- **ACTION ITEM**
Find the line containing "Where should I click to: Click the" in the listing below; reproduce it and every line after, exactly. Skip pictures.

╔══

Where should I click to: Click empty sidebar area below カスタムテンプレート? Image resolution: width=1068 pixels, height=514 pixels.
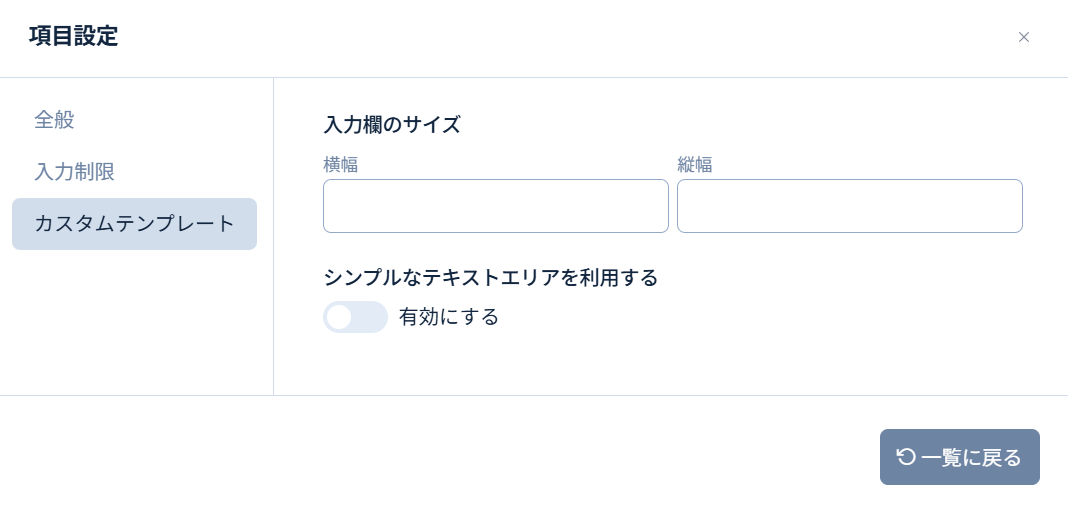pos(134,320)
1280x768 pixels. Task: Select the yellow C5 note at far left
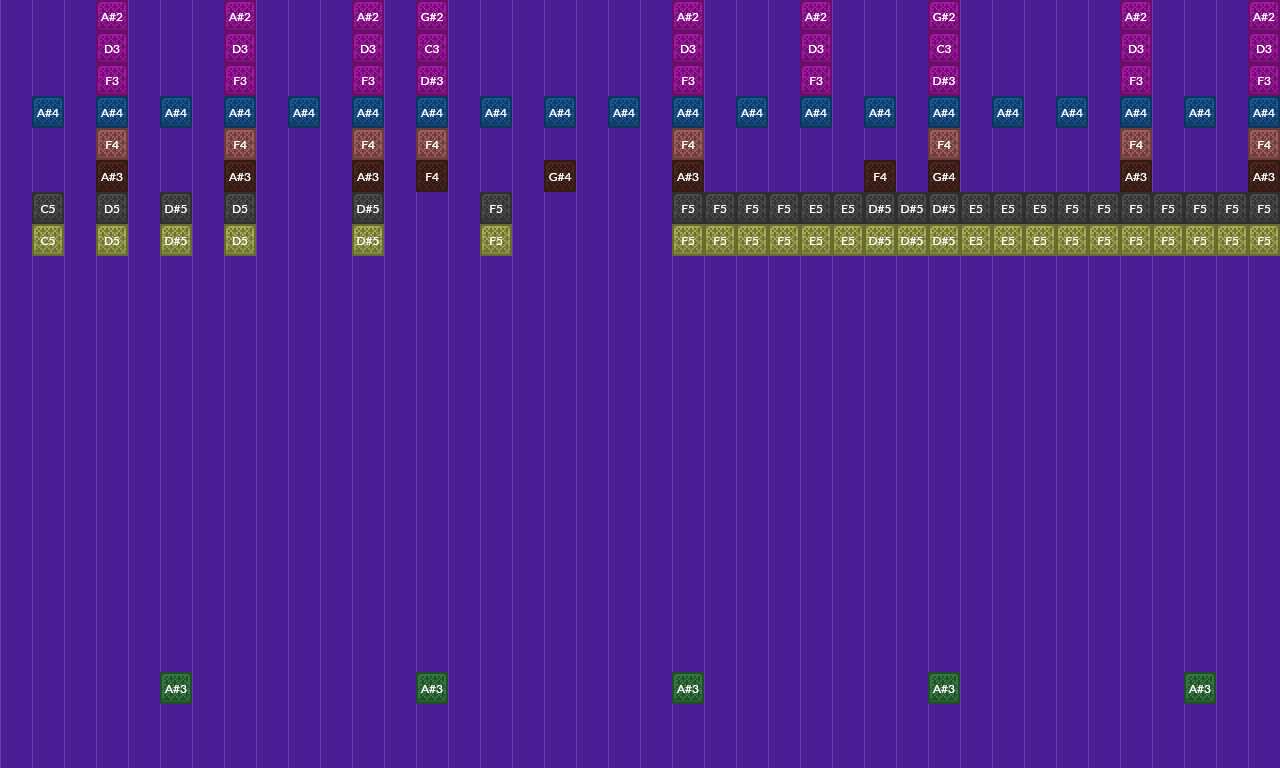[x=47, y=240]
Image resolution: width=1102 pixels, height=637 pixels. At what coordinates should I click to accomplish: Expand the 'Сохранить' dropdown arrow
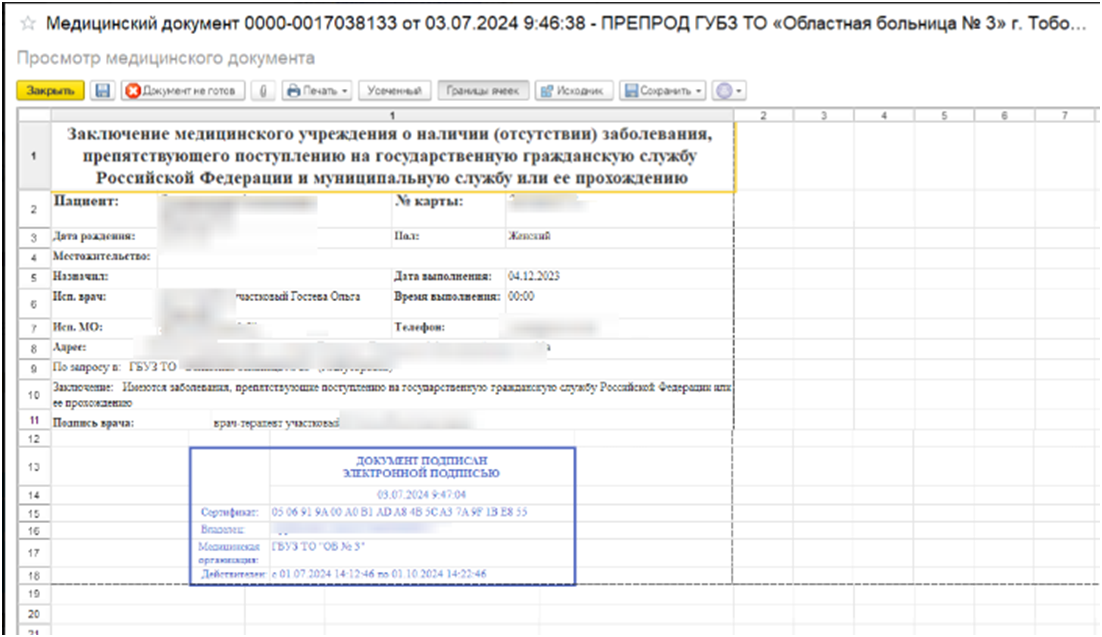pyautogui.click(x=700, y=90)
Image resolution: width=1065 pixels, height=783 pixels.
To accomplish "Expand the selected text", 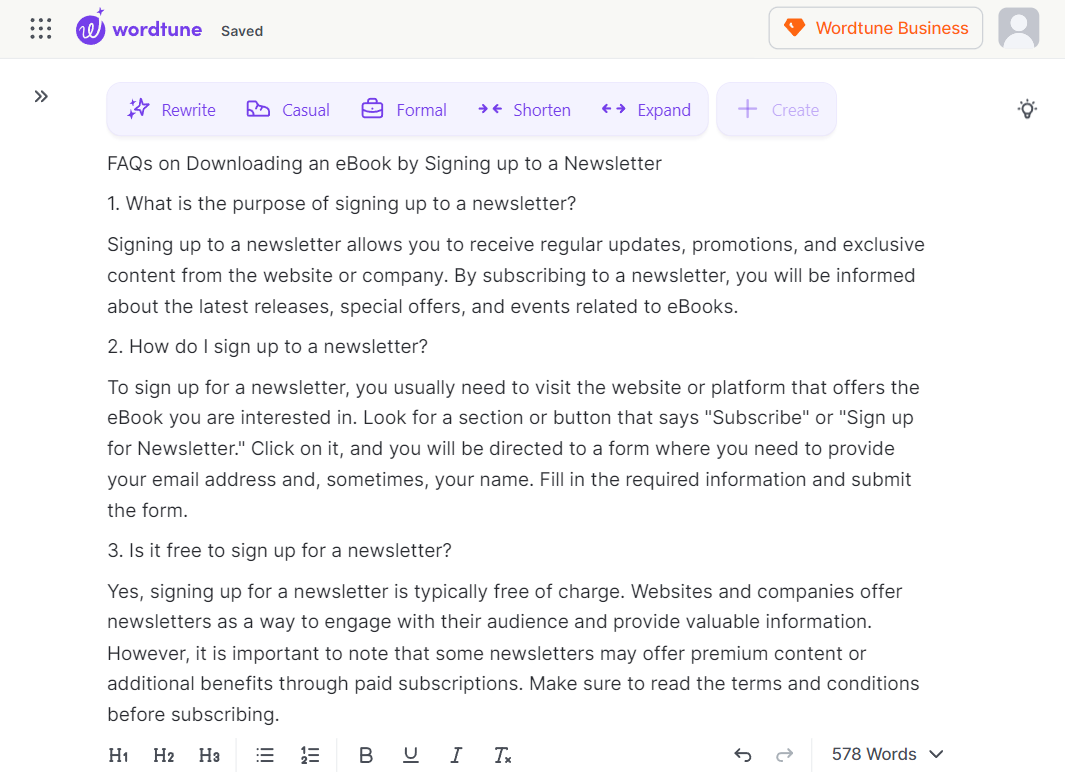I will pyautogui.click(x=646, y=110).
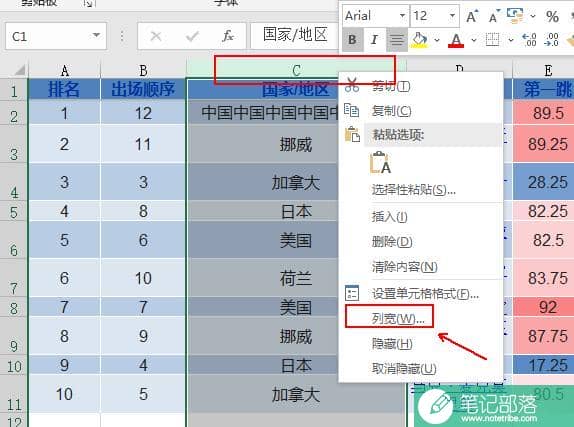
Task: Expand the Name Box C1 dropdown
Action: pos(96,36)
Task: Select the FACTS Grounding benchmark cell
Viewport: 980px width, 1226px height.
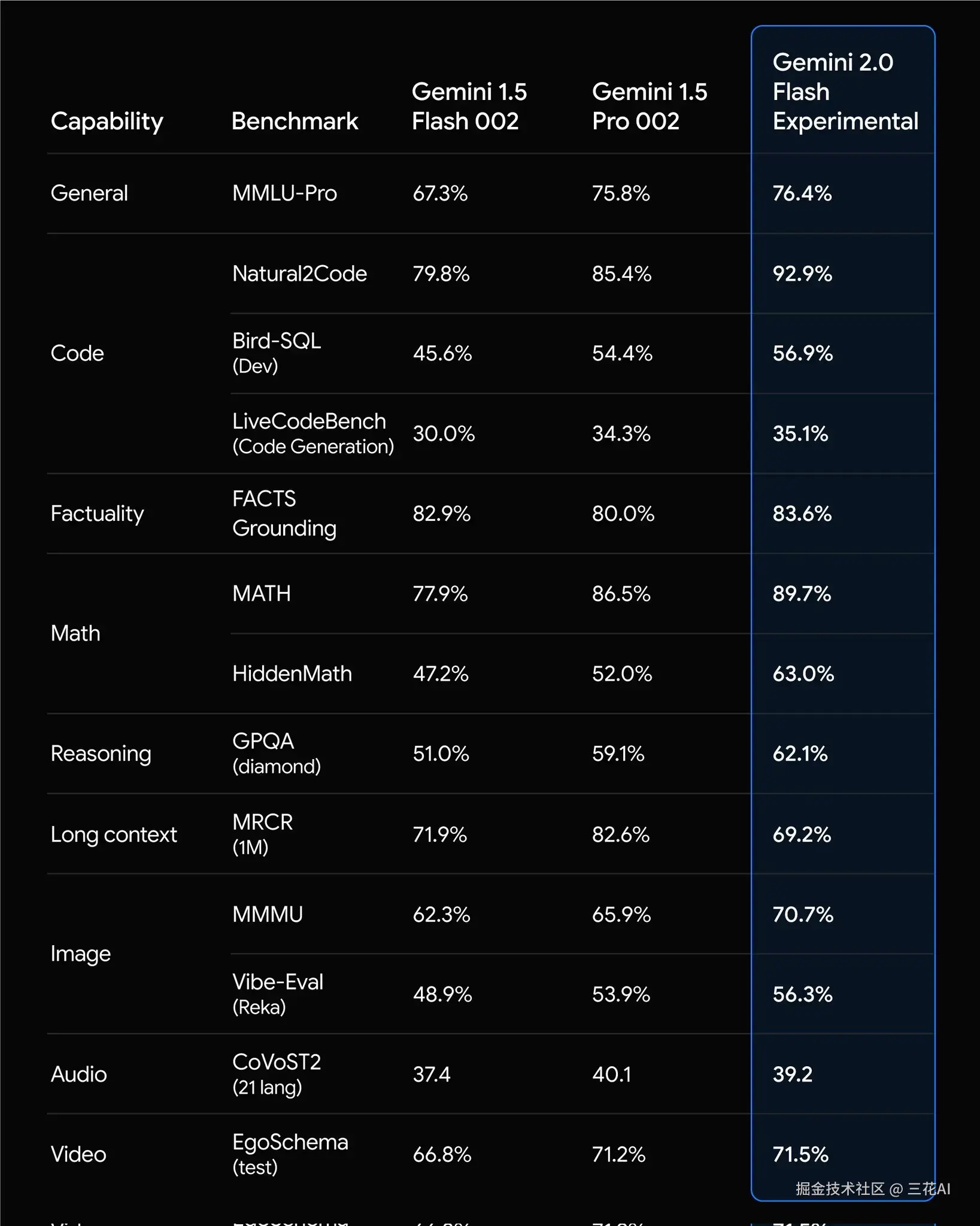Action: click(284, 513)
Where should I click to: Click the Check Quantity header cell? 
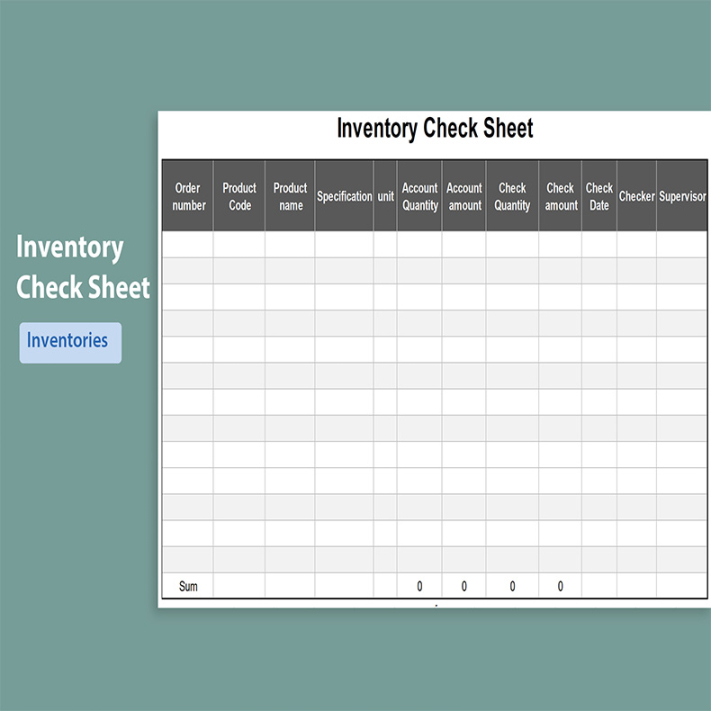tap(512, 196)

╚══

- **ANSWER BOX**
Where should I click to: Click the Check Quantity header cell? 
tap(512, 196)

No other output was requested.